Before we go further: I just want to make it clear that I am in no way denigrating hipsters. Everyone is entitled to their likes and dislikes. Dressing like a hipster doesn’t make one a worse person than not dressing like a hipster. I do believe the way you dress can reflect your class, personality, and even your character, which are topics I reflect upon at Blogging with Class; however, this is a judgement-free zone. Right now I am concerned with the makeup of bearded hipster style. We will deal with the philosophical ramification of hipsterism afterwards.
Hallmarks of a Hipster
72% of hipsters have product in their hair, including pomade, wax, or hairspray. I judged whether or not hair had product in it based on how glossy it was, or if the hair was standing in a way that otherwise defied gravity.

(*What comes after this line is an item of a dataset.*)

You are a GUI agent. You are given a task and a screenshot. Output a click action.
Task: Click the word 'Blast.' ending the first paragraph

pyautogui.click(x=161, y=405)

85% of hipsters have short hair. I consider short hair to be hair that does not fall below the shoulder. I considered men with longer hair on top but short hair elsewhere as having short hair for this metric.
I began to notice a pattern in hipster hairstyles, so I tracked it. 68% of hipsters have a distinct haircut, with shaved or very short sides and back (a 1 or 2 razor length from a barber), and long, finger-length hair on the top of the head, which was styled to stick up and slant to the side, with a messy, careless sort of feel to it. This, friends, is the quintessential hipster haircut.

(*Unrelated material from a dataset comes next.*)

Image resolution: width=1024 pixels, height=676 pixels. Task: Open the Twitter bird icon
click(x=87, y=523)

Hipsters are well known for wearing thick, black or brightly colored sunglasses–so much so that they have become known as “hipster glasses”. However, in my study, only 28% of hipsters wore glasses. Compare this to 61% of the total population that wears prescription glasses or contacts, as recorded by Statistics Netherlands. 40% of people ages 20-30, and 42% aged 30-40 wear prescription eyewear, which is the age-range or hipsters. We quickly see that, compared to the public at large, hipsters are actually less likely to wear glasses of any kind–perscription or otherwise.
When one thinks of a hipster in a hat, one imagines a short-brimmed fedora. However, my study showed that 88% of hipsters don’t wear hats at all–which makes sense, because they all sport that luxurious hipster hair. A hat would interfere with all that pomade and hair spray.
Beard length can be a tricky thing. When does a short beard become long? I decided that a beard long enough to grab by the fistful is a long beard, and anything too short to get a fistful is a short beard. Based on that criteria, 64% of hipster beards are short beards. Of them, only a small percentage were so short to be essentially stubble. Most hipster beards are nice and full, but only an inch or so long.
I must say, that when hipsters rock a long beard, they create a much more powerful and authentic image.
86% of hipsters did not have a styled mustache. This came as a surprise to me. I often think of hipsters with short handlebar mustaches, but the vast majority of them pretty much ignore the mustache entirely. When they do grow it out, they simply comb it to the side. The small minority who did style their mustache, however, used a short handlebar or blunt English.
A Final Word
I say all of this as a way to put into words the unconscious biases many have against hipsters. I in no way want to judge hipsters, or even hipster style. My goal is to categorize what we know about hipsters, distill it into simple words, and shed some light onto something as complex as an entire subculture.
In my view, any beard is a good beard. Beard onwards, gentlemen.